Washington • Rep.-elect Ben McAdams didn’t win the lottery. But he didn’t lose either.

Utah’s incoming congressman and his fellow freshman members turned out Friday for the biennial game of picking their new offices. To make it fair, every member draws a number and the lower pick gets the better office.

McAdams drew 47 — out of 85.

“Right in the middle,” said McAdams, a Democrat who ran on being a moderate in Congress.

The congressional office lottery is part dead-serious and part circus.

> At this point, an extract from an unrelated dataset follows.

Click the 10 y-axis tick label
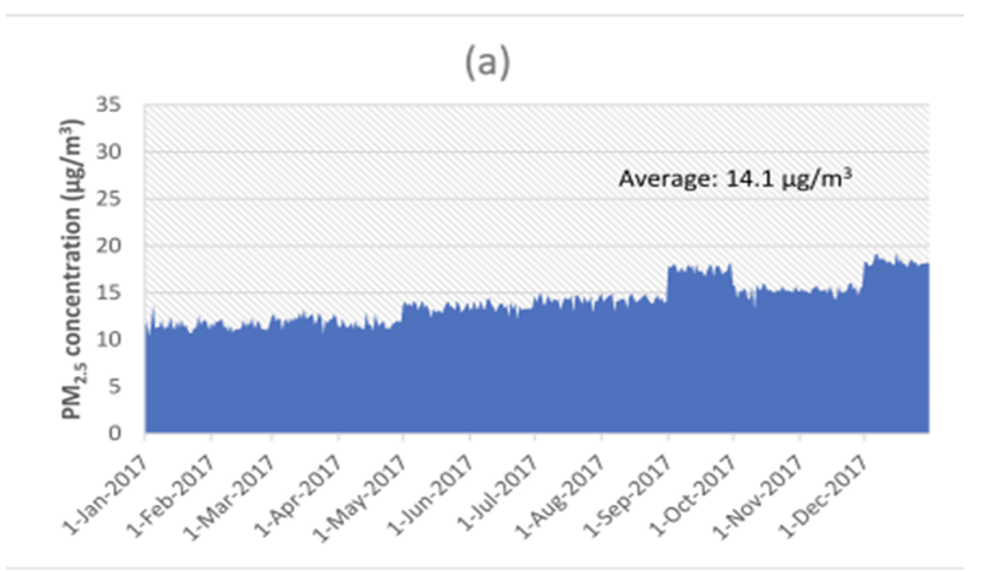The height and width of the screenshot is (572, 1006). point(122,340)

In the end, the office you pick is yours for two years, and you and your staff have to deal with the cramped quarters, the ongoing construction or the long slog to the elevator that seems to be run by a sloth.

When a new member drew an embarrassingly high number, an audience member offered an enthusiastic reassurance: “You’re still in Congress,” she said.

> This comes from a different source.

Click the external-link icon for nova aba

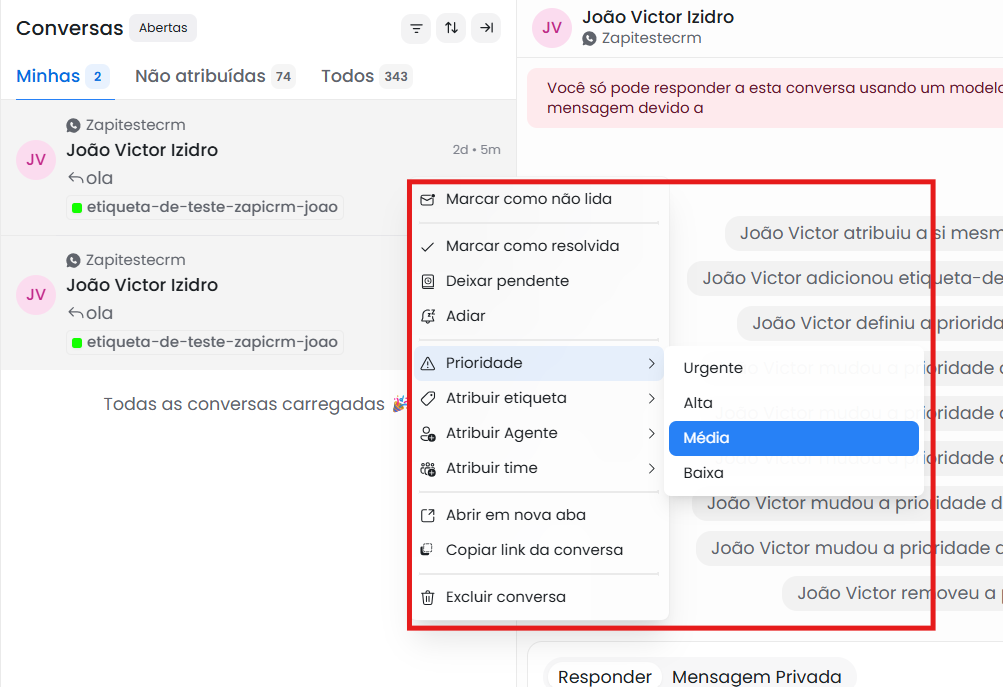click(427, 516)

Others made sure to tout their home state while drawing their numbers, or gave a shoutout to their favorite sports team. There were no cartwheels or backflips this year, but it’s been known to happen.

New members of Congress essentially get the dregs, the offices that more senior members put up with for a term but don’t want to stay in for any longer than required. No one, for example, wants the fifth floor of the Cannon House Office Building, a space accessible by only one set of elevators and the equivalent of a steam pipe distribution closet.

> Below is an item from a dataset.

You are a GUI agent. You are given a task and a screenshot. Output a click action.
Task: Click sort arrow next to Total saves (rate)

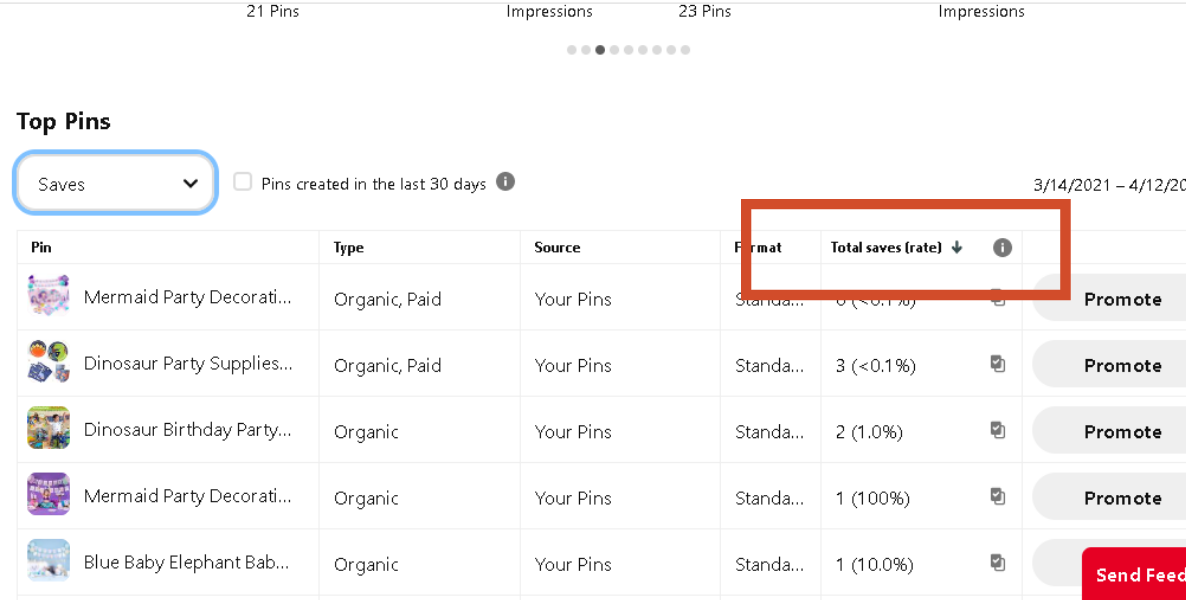pos(957,248)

McAdams did end up in the Cannon Building but on the first floor. And his office is conveniently right down the hall from Rep. Rob Bishop, who likes the high ceilings and history of the first marble-columned House office building. It’s close enough that McAdams can borrow a cup of sugar from the Utah Republican.

“I thought about that,” McAdams joked. In actuality, the congressman-elect said he chose the office because it would make it easier for constituents to visit him and Bishop.

McAdams, who won a close race over GOP Rep. Mia Love that was only called last week, has been going through the freshman orientation for new members, a process that can be excruciatingly detailed but also fun.

The office lottery is a prime example.

A staffer had assembled a large stack of office schematics and noted where they are in the office buildings, the square footage of each and whether the space is contiguous (yes, some offices are separated).

After drawing a number, the incoming members have less than two hours to figure out which offices they may try for. After drawing No. 47, McAdams hunkered down in a basement cafeteria, prioritizing piles of potential spaces as one, two and nope.

“This one is by the Dunkin' Donuts, but it’s two floors up, so it works out,” he says as if stair-climbing erases a glazed guilty pleasure.

In the short time he had, McAdams toured a few of his potential new offices. Some were clearly being vacated; others had, well, a funky odor.

“Our boss sleeps here,” an aide noted.

McAdams, for the record, does not want to bed down in his office like former Utah Rep. Jason Chaffetz, who famously slept on a fold-out cot. McAdams has been apartment hunting.

“We haven’t got there yet,” he says, “but we’re avoiding the cot.”

Chaffetz, by the way, called McAdams to wish him well — and made sure to get a little jab in. Chaffetz had pulled No. 6 in the office lottery in his freshman year, the former congressman noted.

McAdams doesn’t take office until Jan. 3. Right now, he’s just trying to get his sea legs and, well, try not to get lost.

Leaving the fun-sounding “Floor Plan Meeting Room,” McAdams whirled around and found a seasoned congressional staffer.

“Cannon is this way?” the newbie asked.